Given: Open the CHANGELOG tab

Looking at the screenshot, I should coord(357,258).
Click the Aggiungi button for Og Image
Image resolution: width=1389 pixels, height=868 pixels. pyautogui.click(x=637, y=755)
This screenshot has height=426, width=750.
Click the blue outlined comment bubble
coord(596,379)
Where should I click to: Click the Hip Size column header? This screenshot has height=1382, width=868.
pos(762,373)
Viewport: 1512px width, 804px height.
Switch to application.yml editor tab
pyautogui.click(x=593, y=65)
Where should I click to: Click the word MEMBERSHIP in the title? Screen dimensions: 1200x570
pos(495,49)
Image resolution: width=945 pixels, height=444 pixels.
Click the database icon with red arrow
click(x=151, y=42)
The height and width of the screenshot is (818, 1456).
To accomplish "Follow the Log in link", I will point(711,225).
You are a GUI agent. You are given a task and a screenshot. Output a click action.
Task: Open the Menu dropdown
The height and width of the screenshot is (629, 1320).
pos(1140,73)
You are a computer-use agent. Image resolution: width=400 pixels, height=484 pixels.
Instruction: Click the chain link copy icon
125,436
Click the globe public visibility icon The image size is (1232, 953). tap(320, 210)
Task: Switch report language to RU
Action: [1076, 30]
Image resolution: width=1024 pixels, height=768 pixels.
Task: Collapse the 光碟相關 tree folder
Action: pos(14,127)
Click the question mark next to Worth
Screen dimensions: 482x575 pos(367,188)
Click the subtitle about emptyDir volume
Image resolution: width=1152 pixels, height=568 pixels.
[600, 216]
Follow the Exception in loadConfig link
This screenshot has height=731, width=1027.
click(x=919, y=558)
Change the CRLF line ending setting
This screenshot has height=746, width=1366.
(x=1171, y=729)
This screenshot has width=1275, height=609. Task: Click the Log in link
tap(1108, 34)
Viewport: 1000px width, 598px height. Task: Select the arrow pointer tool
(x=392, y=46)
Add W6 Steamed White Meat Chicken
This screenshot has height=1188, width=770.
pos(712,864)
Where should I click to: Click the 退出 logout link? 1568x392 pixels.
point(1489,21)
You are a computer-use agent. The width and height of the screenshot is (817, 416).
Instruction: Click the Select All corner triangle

■ ■ ■ ■ ■ ■ ■

YOUR TASK: From the records above, copy every line that includes the word "Follow".

OUTPUT:
To accomplish "Follow the Log in link", I will point(711,225).
Follow the Exception in loadConfig link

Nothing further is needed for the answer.